Problem statement: A word-for-word restatement of the full listing is required.

Data:
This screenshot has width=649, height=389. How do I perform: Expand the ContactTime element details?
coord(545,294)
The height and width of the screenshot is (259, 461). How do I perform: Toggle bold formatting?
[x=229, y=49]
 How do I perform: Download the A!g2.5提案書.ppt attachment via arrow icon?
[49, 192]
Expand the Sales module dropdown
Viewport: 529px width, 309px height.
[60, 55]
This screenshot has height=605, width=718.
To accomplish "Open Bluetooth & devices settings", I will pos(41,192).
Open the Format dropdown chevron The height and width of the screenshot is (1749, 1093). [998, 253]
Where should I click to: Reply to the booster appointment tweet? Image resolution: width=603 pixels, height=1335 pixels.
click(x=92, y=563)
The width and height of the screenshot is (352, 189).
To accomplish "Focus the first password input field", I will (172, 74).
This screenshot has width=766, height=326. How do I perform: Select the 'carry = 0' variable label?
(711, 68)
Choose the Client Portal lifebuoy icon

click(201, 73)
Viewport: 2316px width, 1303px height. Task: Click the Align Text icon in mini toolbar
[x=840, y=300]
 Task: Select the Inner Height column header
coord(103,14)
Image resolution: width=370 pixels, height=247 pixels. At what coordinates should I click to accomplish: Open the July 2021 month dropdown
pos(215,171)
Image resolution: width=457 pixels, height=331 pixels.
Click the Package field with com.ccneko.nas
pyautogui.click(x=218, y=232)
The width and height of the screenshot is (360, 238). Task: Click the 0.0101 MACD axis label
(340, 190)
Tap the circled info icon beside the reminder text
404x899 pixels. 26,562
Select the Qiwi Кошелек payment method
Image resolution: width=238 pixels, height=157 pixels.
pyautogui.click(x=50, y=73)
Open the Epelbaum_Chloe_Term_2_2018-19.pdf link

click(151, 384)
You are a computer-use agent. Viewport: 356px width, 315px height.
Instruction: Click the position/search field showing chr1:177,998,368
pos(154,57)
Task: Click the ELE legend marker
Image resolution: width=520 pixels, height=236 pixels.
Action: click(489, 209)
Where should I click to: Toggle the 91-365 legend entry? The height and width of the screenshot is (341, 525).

Your response:
This screenshot has width=649, height=389. How do I perform: Expand the ContactTime element details?
coord(545,294)
The height and width of the screenshot is (259, 461). How do I perform: Toggle bold formatting?
[x=229, y=49]
 How do I perform: Download the A!g2.5提案書.ppt attachment via arrow icon?
[49, 192]
Expand the Sales module dropdown
Viewport: 529px width, 309px height.
[60, 55]
This screenshot has height=605, width=718.
To accomplish "Open Bluetooth & devices settings", I will pos(41,192).
Open the Format dropdown chevron The height and width of the screenshot is (1749, 1093). [998, 253]
Where should I click to: Reply to the booster appointment tweet? Image resolution: width=603 pixels, height=1335 pixels.
click(x=92, y=563)
The width and height of the screenshot is (352, 189).
To accomplish "Focus the first password input field", I will (172, 74).
This screenshot has width=766, height=326. How do I perform: Select the 'carry = 0' variable label?
(711, 68)
Choose the Client Portal lifebuoy icon

click(201, 73)
Viewport: 2316px width, 1303px height. Task: Click the Align Text icon in mini toolbar
[x=840, y=300]
 Task: Select the Inner Height column header
coord(103,14)
Image resolution: width=370 pixels, height=247 pixels. At what coordinates should I click to accomplish: Open the July 2021 month dropdown
pos(215,171)
Image resolution: width=457 pixels, height=331 pixels.
Click the Package field with com.ccneko.nas
pyautogui.click(x=218, y=232)
The width and height of the screenshot is (360, 238). Task: Click the 0.0101 MACD axis label
(340, 190)
Tap the circled info icon beside the reminder text
404x899 pixels. 26,562
Select the Qiwi Кошелек payment method
Image resolution: width=238 pixels, height=157 pixels.
pyautogui.click(x=50, y=73)
Open the Epelbaum_Chloe_Term_2_2018-19.pdf link

click(151, 384)
You are a computer-use agent. Viewport: 356px width, 315px height.
Instruction: Click the position/search field showing chr1:177,998,368
pos(154,57)
Task: Click the ELE legend marker
Image resolution: width=520 pixels, height=236 pixels.
Action: click(489, 209)
Where should I click to: Toggle the 91-365 legend entry? The height and width of the screenshot is (341, 525).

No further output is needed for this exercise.